Prompt:
Where does the string "Pravidlá" appear? Copy every line of the entries below that holds it.

[Dataset entries]
= = = = = = =
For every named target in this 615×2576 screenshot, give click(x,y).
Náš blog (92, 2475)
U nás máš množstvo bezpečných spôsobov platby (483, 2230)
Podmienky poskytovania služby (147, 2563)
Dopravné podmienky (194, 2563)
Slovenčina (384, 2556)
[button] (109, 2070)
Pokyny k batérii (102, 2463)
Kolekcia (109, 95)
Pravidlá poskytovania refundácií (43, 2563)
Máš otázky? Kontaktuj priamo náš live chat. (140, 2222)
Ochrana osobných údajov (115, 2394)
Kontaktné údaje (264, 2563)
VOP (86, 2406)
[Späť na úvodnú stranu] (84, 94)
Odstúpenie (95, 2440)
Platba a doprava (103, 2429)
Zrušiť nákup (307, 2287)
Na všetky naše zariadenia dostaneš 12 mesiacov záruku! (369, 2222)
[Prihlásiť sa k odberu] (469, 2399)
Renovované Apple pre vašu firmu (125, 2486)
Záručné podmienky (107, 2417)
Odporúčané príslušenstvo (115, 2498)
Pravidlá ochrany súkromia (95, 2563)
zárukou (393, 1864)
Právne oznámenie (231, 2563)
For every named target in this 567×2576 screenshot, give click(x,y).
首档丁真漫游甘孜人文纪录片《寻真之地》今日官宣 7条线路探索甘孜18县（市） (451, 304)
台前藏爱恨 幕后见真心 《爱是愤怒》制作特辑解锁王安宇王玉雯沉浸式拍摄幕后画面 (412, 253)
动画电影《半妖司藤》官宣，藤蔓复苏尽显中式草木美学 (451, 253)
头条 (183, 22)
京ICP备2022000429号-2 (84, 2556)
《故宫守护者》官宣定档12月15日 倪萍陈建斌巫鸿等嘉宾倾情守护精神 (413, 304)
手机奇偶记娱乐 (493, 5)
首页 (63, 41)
= = = = = = =
Problem solution:
Pravidlá poskytovania refundácií (43, 2563)
Pravidlá ochrany súkromia (95, 2563)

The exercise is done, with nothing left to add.